Arts & Entertainment


It was hardly earth shattering news, especially during a pandemic and with border closures right around the country. Nevertheless we learnt last week that the renegade Principality of Hutt River in WA was renouncing its independence and after 50 years of political isolation rejoining the Commonwealth. 

Following a long time tussle with the ATO the Province has finally agreed to settle a massive tax bill and sell off most of their 75 square kilometres as farmland. During its heyday under the rulership of the self anointed  Prince Leonard, Hutt River survived as an offbeat tourist attraction, selling its own stamps and currency, stamping travellers passports and handing out knighthoods like parking tickets in the Sydney CBD.

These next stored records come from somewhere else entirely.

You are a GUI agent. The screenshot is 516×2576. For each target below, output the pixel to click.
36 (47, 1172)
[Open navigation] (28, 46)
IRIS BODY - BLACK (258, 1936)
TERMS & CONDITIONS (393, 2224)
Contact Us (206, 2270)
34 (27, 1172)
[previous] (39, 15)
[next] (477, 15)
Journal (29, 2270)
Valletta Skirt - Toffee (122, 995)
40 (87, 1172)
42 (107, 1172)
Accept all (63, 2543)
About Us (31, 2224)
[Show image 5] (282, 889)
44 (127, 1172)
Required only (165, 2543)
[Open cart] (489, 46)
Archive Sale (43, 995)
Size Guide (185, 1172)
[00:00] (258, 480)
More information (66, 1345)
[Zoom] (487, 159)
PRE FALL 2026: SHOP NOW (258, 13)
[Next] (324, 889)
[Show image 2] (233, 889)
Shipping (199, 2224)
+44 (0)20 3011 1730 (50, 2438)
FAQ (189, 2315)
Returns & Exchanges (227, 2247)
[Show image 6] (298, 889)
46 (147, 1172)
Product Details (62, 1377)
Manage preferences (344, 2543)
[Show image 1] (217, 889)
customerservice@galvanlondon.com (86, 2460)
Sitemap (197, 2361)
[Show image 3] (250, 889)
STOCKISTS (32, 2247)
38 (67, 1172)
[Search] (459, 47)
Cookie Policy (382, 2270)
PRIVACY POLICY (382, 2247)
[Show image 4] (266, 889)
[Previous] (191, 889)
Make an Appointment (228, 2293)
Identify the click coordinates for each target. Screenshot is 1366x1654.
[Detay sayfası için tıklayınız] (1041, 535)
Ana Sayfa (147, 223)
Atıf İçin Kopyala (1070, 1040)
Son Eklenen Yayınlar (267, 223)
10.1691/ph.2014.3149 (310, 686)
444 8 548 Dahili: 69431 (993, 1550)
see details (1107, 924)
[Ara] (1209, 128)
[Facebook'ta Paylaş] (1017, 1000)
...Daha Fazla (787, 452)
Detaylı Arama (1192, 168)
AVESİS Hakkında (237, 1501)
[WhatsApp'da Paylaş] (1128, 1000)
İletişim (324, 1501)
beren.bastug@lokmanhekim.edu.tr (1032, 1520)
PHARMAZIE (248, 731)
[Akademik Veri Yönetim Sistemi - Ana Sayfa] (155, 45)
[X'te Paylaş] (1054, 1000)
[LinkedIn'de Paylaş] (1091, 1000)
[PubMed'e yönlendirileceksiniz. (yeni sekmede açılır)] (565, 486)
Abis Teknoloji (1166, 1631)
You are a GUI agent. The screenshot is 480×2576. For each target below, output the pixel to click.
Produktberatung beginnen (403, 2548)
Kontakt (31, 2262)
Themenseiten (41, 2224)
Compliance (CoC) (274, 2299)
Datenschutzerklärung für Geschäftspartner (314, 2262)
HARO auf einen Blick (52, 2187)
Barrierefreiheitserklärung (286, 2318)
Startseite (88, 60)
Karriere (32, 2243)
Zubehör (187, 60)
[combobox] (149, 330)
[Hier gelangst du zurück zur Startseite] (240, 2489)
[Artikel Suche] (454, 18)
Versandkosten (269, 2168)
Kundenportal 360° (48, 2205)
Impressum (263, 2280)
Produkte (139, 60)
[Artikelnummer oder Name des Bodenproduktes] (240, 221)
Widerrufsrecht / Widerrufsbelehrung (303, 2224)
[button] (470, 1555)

Its extended ‘royal’ family were either a mockery of established royalty around the world or a clever gimmick designed to lure tourists to their remote HQ – perhaps a combination of both. A self declared republic with a President Leonard would never have had the same cache especially within a country that still held a strong allegiance to the British royal family. It did continue a tradition of course of common folk adopting a royal persona, one that has had numerous manifestations throughout history.

When jazz became popular in the US, many of its leading artists adopted or were christened with regal names like King Oliver, Count Basie and Duke Ellington, not to forget Miles Davis who at one stage in his life was known as the Prince Of Darkness. The titles were always slightly tongue in cheek but a lot more deserving than the hereditary royals of Europe and elsewhere, whose lineage is invariably tainted with murder, plunder and appalling cruelty.

Unlike some countries like Thailand, there is of course no legal impediment to anybody in Australia giving themselves or receiving some kind of regal title. The late Graeme Kennedy was often referred to as “The King Of Television” and King Wally Lewis is one of the great NRL immortals. And who could forget the beautiful Princess Panda from the 1950s Happy Show on HSV-7. These crownings are often widely endorsed by the general public unlike the gongs that were handed out in bygone years to any crook or captain of industry prepared to pass a paper bag full of cash under the desk.

We no longer have knighthoods although Tony Abbott did exercise his infamous captain’s call in rewarding one of England’s most dangerous nonagerian drivers with the title. You have to think that many on the staunchly monarchist side of the conservative forces in Australia are smarting that they will never be known as sir or dame.

The concept of royalty, especially the increasingly dysfunctional and scandal plagued British royals is an anathema to many Australians. One way of devaluing the celebrity style media currency that they still hold here would be to encourage anybody to don some kind of majestic plumage.

I would love to see a registered charity, with full government approval, given the right to flog off royal titles. For $20 you could become a count or a viscount, $50 a lord and $100 a prince or princess. King or Queen would set you back $150 (EasyPay available) and a package deal at $200 could be done for all the family – making everybody of instant royal heritage.

Surely there are millions of Australians, more deserving of the designation ‘prince’ than the buffoonish adulterer and future king, Prince Charles or the vile, sweat free, Epstein confidant Prince Andrew. Then again there are many who hold the belief that there was really only ever one true ‘Prince’ – his remains sadly held in a customised urn in the foyer of Paisley Park!